However there are some very interesting numbers in the latter part of the report. For example, we hear that an Exalead customer, the automotive logistics specialist Gefco, paid 700,000 Euros for the solution built for them to track around 100,000 events a day regarding 1 million vehicles. Appendix 2 has a list of various search vendors and associated costs: for example “The average selling price for the [Autonomy] IDOL tool is $375,000″ and “The price for the Oracle Secure Enterprise Search is $34,500 per processor and $70 per referenced user (with a minimum of 100 users).”

I would question whether these prices are sustainable given that alternative solutions based on proven, scalable open source software are now available at a fraction of the cost. Perhaps the authors of the report should have considered more deeply how this might impact the enterprise search market.

2 thoughts on “Economic Trends in Enterprise Search Solutions – unsustainable pricing in a changing market?

  1. Indeed, Charlie! The report is way behind the times. I pity the manager who followed the European Commission’s advice by buying into a commercial software enterprise search solution.
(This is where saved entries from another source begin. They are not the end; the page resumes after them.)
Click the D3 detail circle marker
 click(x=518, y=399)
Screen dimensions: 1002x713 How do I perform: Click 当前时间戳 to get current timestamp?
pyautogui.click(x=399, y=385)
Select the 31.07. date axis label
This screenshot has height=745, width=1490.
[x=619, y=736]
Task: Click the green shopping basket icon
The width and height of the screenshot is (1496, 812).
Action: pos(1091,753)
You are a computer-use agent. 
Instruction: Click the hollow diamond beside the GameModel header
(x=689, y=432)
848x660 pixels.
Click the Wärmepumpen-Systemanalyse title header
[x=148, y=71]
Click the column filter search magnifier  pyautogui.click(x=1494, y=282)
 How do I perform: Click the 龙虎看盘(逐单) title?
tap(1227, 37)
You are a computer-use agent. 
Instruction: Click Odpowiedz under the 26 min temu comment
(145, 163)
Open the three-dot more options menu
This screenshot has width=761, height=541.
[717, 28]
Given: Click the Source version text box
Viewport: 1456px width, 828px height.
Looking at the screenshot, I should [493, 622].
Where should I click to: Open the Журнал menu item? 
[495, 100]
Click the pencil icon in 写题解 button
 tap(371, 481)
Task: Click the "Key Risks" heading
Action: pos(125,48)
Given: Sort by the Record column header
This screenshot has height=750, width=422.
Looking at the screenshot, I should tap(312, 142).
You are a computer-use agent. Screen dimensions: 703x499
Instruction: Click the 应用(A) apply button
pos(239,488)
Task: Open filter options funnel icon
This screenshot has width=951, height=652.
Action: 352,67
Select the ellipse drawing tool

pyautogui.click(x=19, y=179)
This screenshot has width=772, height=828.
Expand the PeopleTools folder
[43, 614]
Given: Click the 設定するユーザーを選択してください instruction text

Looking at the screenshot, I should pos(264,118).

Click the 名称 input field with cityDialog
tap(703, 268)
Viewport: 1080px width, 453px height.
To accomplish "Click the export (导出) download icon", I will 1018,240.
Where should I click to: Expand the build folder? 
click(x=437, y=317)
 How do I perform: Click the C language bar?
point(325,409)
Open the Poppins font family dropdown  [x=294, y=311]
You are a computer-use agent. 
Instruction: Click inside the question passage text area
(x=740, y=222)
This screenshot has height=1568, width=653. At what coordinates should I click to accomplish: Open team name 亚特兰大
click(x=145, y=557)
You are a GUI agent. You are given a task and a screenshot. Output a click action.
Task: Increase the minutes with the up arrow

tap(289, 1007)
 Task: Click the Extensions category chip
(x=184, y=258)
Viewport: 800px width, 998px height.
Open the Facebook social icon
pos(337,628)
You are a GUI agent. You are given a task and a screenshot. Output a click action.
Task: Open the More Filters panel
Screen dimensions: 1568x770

  2. The report you are referring to was researched in 2009 even though it was published in 2010. I have been commissioned by th Institute for Prospective Technological Studies (who commissioned the report) to prepare a much more detailed study of the market. This will be completed in October 2011. At this stage I do not know when the report will be published, and indeed if it will be published in full. The project manager, Dr Stavri Nikolov for the IPTS will be speaking at the Enterprise Search Europe conference.